Take the lines from the one containing "The height and" through the final line below and restate them exactly. Omit the pictures.
——
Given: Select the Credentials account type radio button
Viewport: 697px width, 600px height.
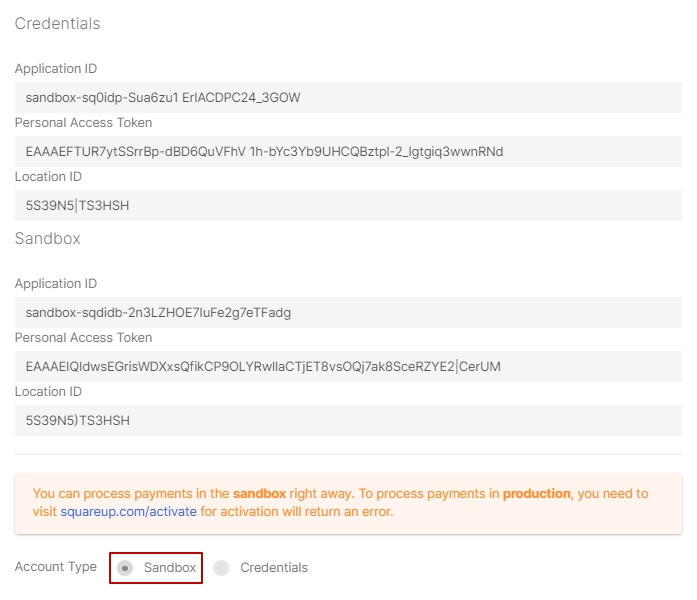Looking at the screenshot, I should (221, 568).
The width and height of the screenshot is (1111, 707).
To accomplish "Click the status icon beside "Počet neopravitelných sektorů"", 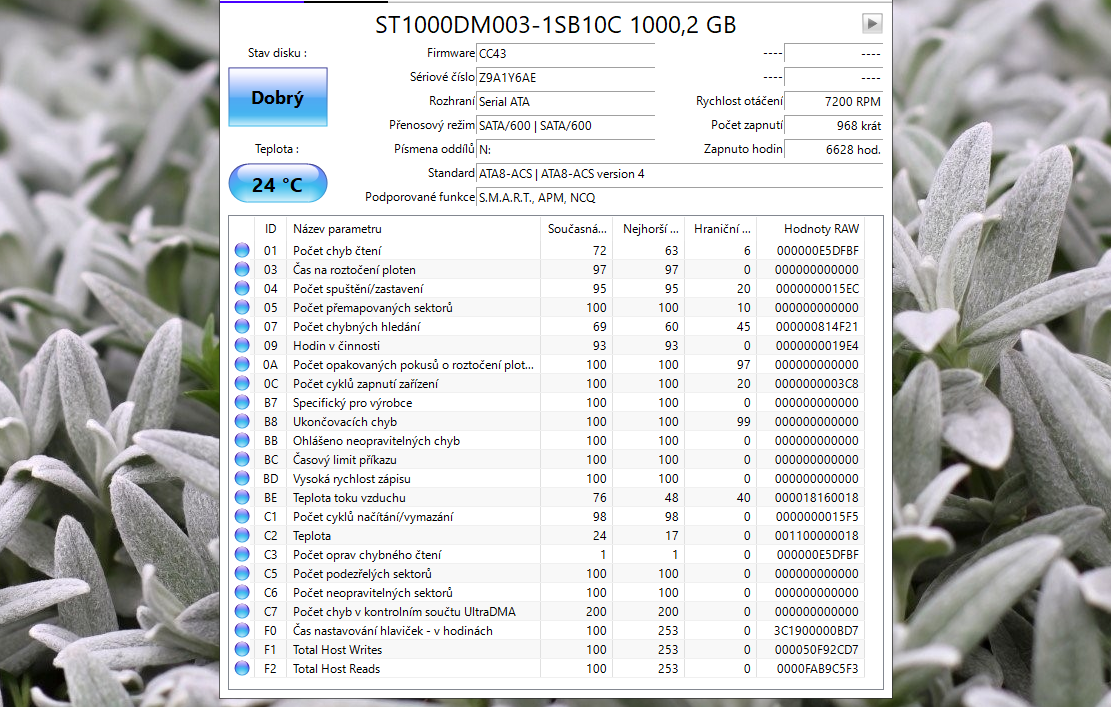I will [x=242, y=592].
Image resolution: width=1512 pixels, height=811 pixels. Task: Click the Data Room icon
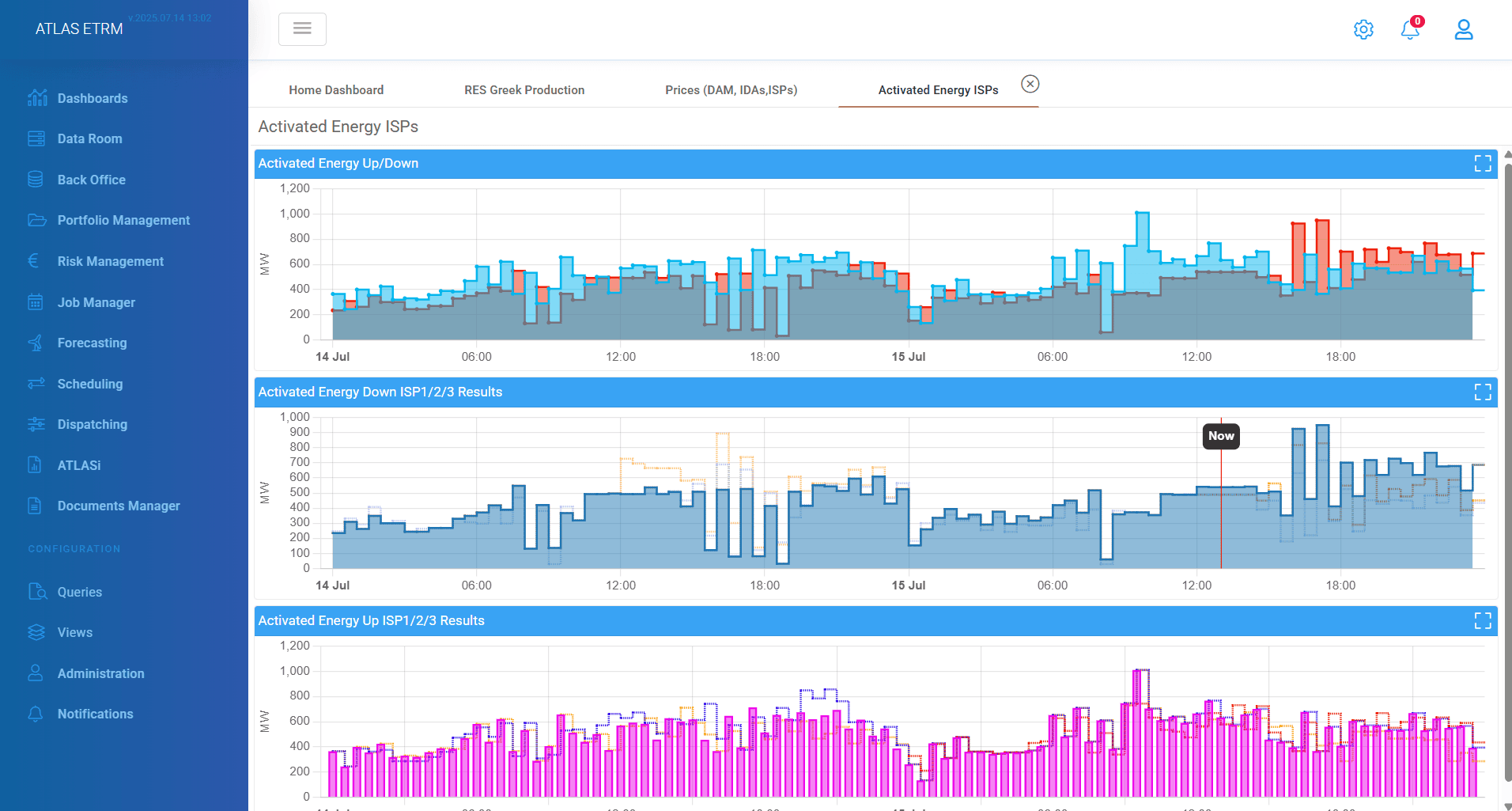pos(36,138)
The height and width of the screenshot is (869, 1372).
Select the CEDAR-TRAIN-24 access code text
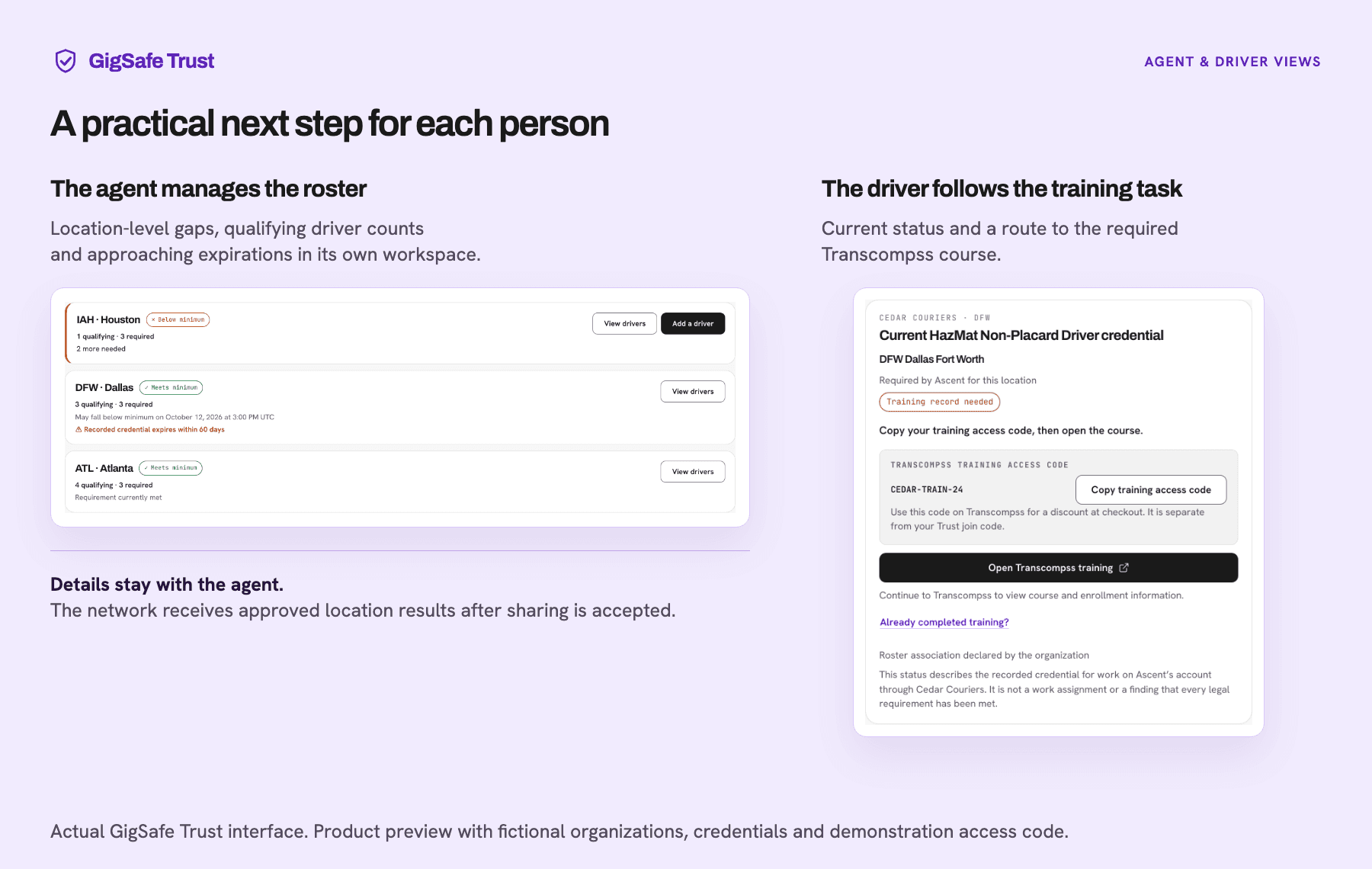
——
* **Answer to the problem**
The height and width of the screenshot is (869, 1372).
Select the CEDAR-TRAIN-24 access code text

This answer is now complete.